ZEMMOUR NOSTALGIQUE DE SAINTE-HELENE ET DU ROI DAGOBERT

 

 

     

 La chute de Zemmour a été aussi brutale et abyssale que son ascension fut triomphale. Quel fut, dans cette dernière la part respective du talent et d’une surprenante complicité médiatique, ces derniers surmontant leur répulsion à l’égard d’une pensée d’extrême droite pour jouir secrètement du plaisir qu’ils avaient de voir saccager le jardin de Marine Le Pen.

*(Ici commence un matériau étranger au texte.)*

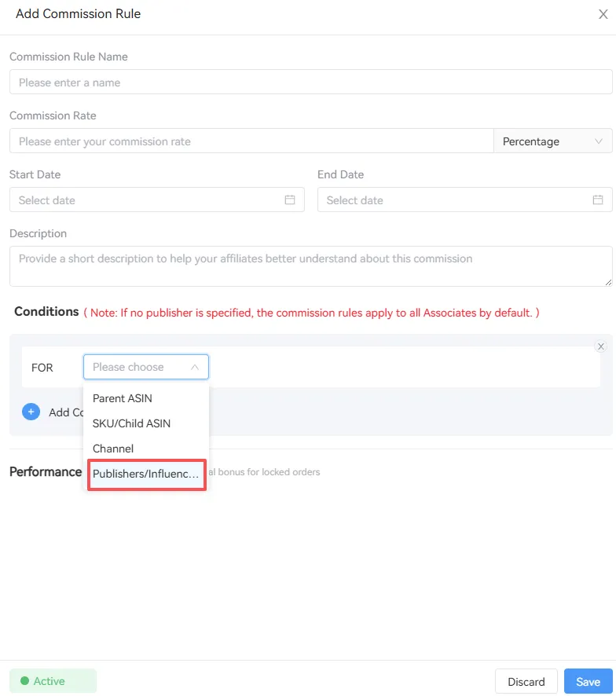Click the Discard button
This screenshot has width=616, height=696.
(x=526, y=681)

Zemmour aura eu, c’est incontestable, ce mérite de mettre sur la table des questions sinon interdites, à tout le moins taxées de sulfureuses (nauséabondes pour reprendre l’expression favorite de la bien-pensance qui a pourtant l’odorat moins fin quand arrive le remugle des charniers de Staline ou de Daesh.)

Il doit sans doute, à lui-même d’avoir brûlé ses vaisseaux…

Mais ce n’est pas ce qui est le plus important. Ce qui apparait surtout, c’est que le fossé entre le Zemmourisme et le RN et la droite la plus déterminée côté LR est bien plus important qu’on ne le croit et que MLP  a eu raison de renvoyer à ses fantasmes le Roméo bien maladroit qui s’agitait sous son balcon.

Venons-en à l’essentiel. Tous les discours de Zemmour se terminent par « Vive la République et SURTOUT vive la France ». On aura compris, si ce n’était déjà fait que la France c’était plus important que la République.

Pour qui a écouté Zemmour sur C News, il n’y a rien de surprenant. C’est un admirateur de Napoléon. Il aurait pu s’arrêter à Bonaparte mais tel la garde qui ne se rend pas, il le suit jusqu’à Waterloo. C’est un admirateur de De Gaulle qui est, certes l’homme du 18 juin mais aussi un amoureux frileux de la démocratie dont les pratiques seront sanctionnées en mai 1968.Qui ne se souvient pas de l’ORTF sorte de ministère de la vérité et des interviews de Michel Droit ? Oui ce n’était pas très démocratique mais c’était pour le bien de la France n’en déplaise aux veaux qui l’habitent.

« Les rois ont fait la France, la France se défait sans roi » : c’était le slogan de l’Action française. Zemmour est au moins d’accord avec la première partie de la phrase.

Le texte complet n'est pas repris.